Mysore rasam is a spiced and delicious rasam variety made with lentils and ground spices+coconut.
Prep Time20 mins
Cook Time20 mins
Total Time40 mins
For mysore rasam powder
- 2 teaspoons Ghee (clarified butter)
- 1 tablespoon Coriander seeds
- 1 teaspoon Chana dal (husked and split bengal gram)
- ½ teaspoon Cumin seeds
- ½ teaspoon Whole black pepper
- ⅛ teaspoon Fenugreek seeds (methi dana) OR about 30 fenugreek seeds
- 1 to 2 Byadagi red chillies , can use other variety of low to medium hot dry red chilies
- 5 to 6 Curry leaves
- 1 pinch Of asafoetida (hing)
- ¼ cup Fresh grated coconut - can also use desiccated coconut
For pressure cooking lentils
- ⅓ cup Arhar dal (tuvar dal or pigeon pea lentils) OR 80 grams arhar dal
- 1 pinch Turmeric powder
- 1.5 cups Water For pressure cooking
For tamarind pulp
- 1 tablespoon Tightly packed tamarind OR 12 grams tamarind
- ⅓ cup Hot water For soaking tamarind
Other ingredients for mysore rasam
- ¼ teaspoon Turmeric powder
- 1 Medium to large tomato OR 90 grams tomato OR ½ cup chopped or diced tomatoes
- 2 cups Water
- Salt as required
- ½ tablespoon Ghee
- ½ teaspoon Mustard seeds
- 1 Sprig curry leaves
- 1 pinch Of asafoetida (hing)
- 1 to 2 Byadagi red chillies or any dry red chili
- 2 tablespoon Chopped coriander leaves (cilantro leaves)
pressure cooking lentils
First rinse ⅓ cup arhar dal (tuvar dal or pigeon pea lentils) for a couple of times.

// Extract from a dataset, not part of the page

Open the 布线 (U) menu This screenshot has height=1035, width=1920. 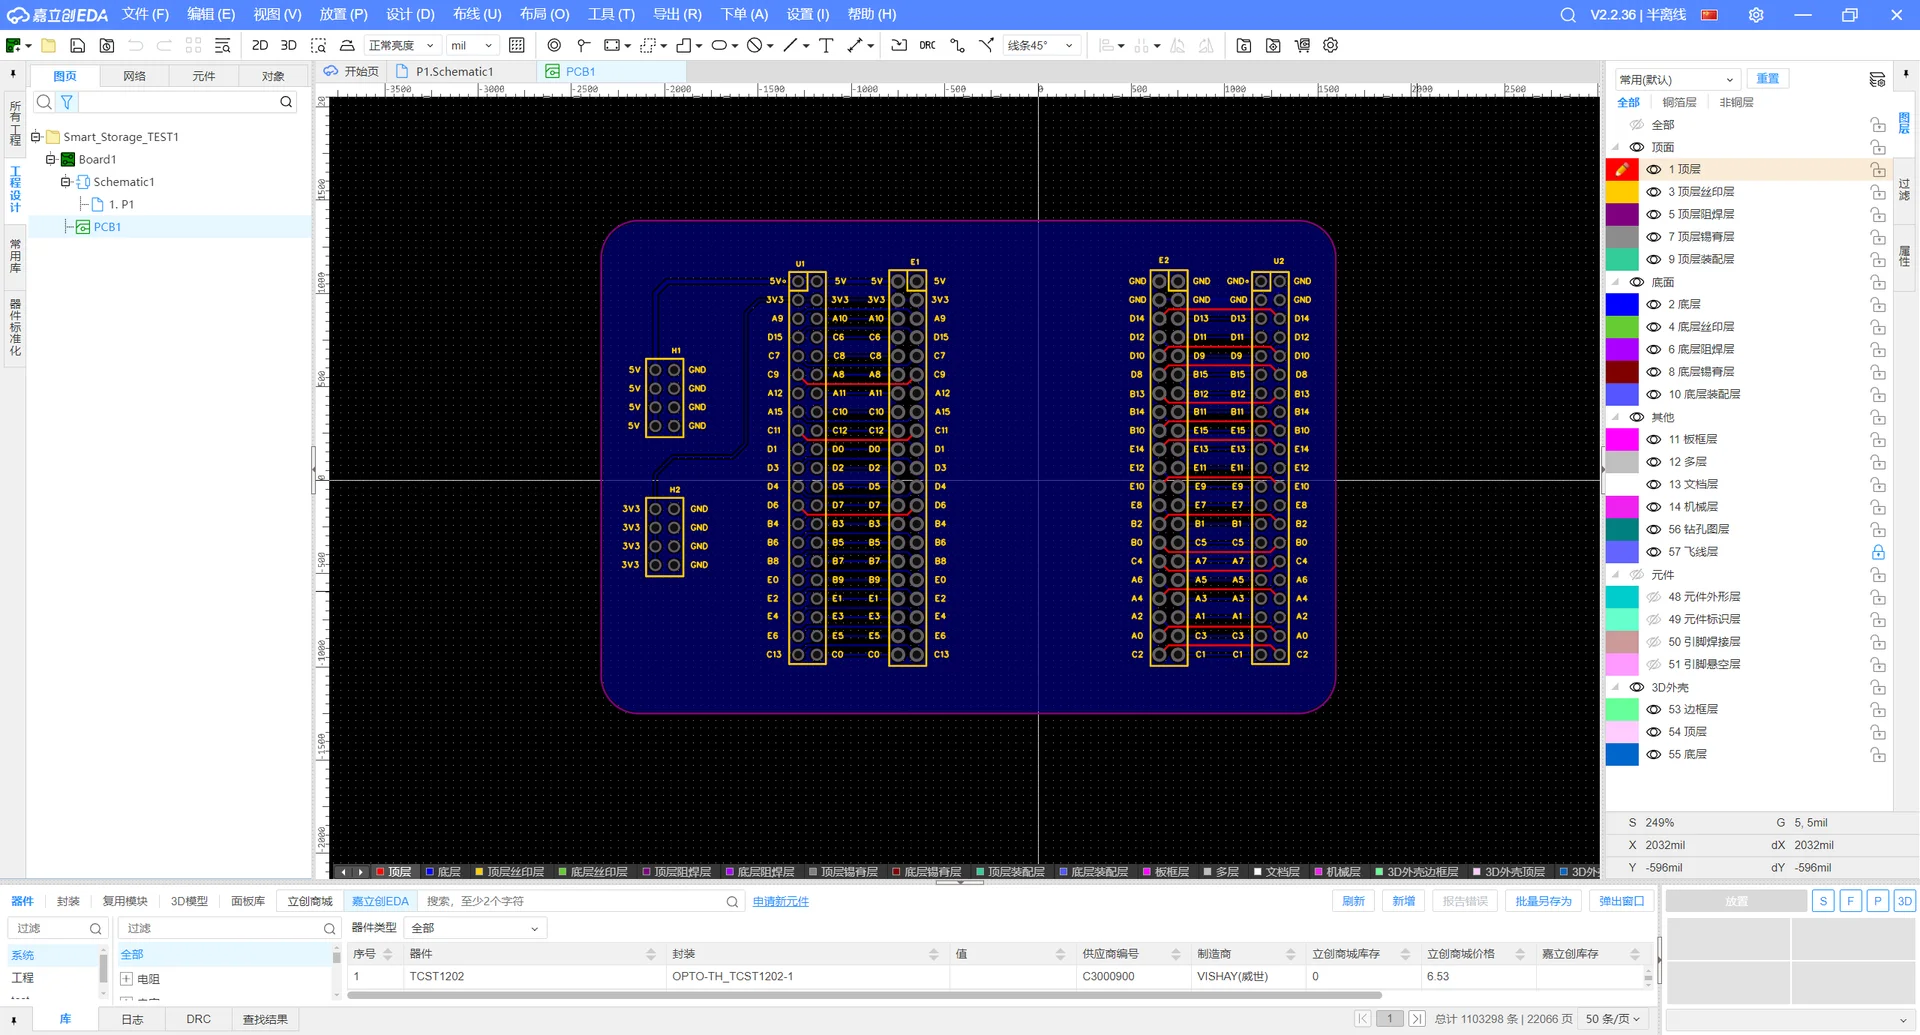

Then add the lentils in a pressure cooker. Also add a pinch of turmeric powder and 1.5 cups water.
Pressure cook tuvar dal for 7 to 8 whistles or 11 to 12 minutes on medium flame, till the lentils are completely cooked.
When the pressure falls down of its own, remove the lid. Check the doneness of the dal. mash the dal with a spoon or ladle.
making tamarind pulp
Soak 1 tablespoon tightly packed tamarind in ⅓ cup hot water for 20 to 30 minutes.
After 20 to 30 minutes, squeeze and extract the tamarind pulp in the water. Keep aside.
roasting and grinding spices for mysore rasam powder
Now keep all the spices ready. Heat ½ tablespoon ghee in a pan. Add chana dal and on a low flame fry chana dal till light golden.
Next add coriander seeds, cumin seeds, fenugreek seeds (methi seeds) and whole black pepper, dry red chilies, curry leaves and asafoetida.
Mix well and roast for 2 to 3 minutes on a low flame stirring continuously till you get a nice fragrant aroma from the whole spices.
Then add grated fresh coconut. You can also use desiccated coconut instead of fresh coconut.
Mix very well with the remaining spices and saute for 1 to 2 minutes on a low flame
Let this rasam masala mixture cool down or become warm.
Then add all the whole spices and coconut in a grinder jar.
Without adding water, grind to a fine powder.
making mysore rasam
Take a pan and strain the tamarind pulp. You can also add tamarind pulp directly if there are less fibres in it.
Add 2 cups water and mix.
Keep the pan on stove top and on a low to medium flame heat the tamarind solution till its raw aroma & flavor goes away. Simmer for about 5 to 6 minutes.
Then add chopped tomatoes and ¼ teaspoon turmeric powder.
Cover the pan with a lid and cook till the tomatoes are softened. Cook for about 8 to 9 minutes on a low flame.
Once the tomatoes have softened, then add the ground mysore rasam powder and mashed dal. Mix well.
Season with salt as per taste.
Mix and simmer rasam on a medium-low flame for about 3 minutes. Cover the pan and keep aside.
tempering for mysore rasam
Heat ½ tablespoon ghee in a small pan or tadka pan.
When the ghee melts and becomes hot, then lower the flame. Add ½ teaspoon mustard seeds. Let the mustard seeds crackle.
Once the mustard seeds begin to crackle, then add 1 sprig curry leaves, 1 to 2 dry red chilies and a pinch of asafoetida. Stir and saute till the red chilies change color. then switch off the flame.
Pour all of the tempered ingredients in the rasam.
Cover with a lid and keep aside for 5 to 6 minutes.
Then add 2 tablespoons chopped coriander leaves and mix.
Serve mysore rasam hot with steamed rice.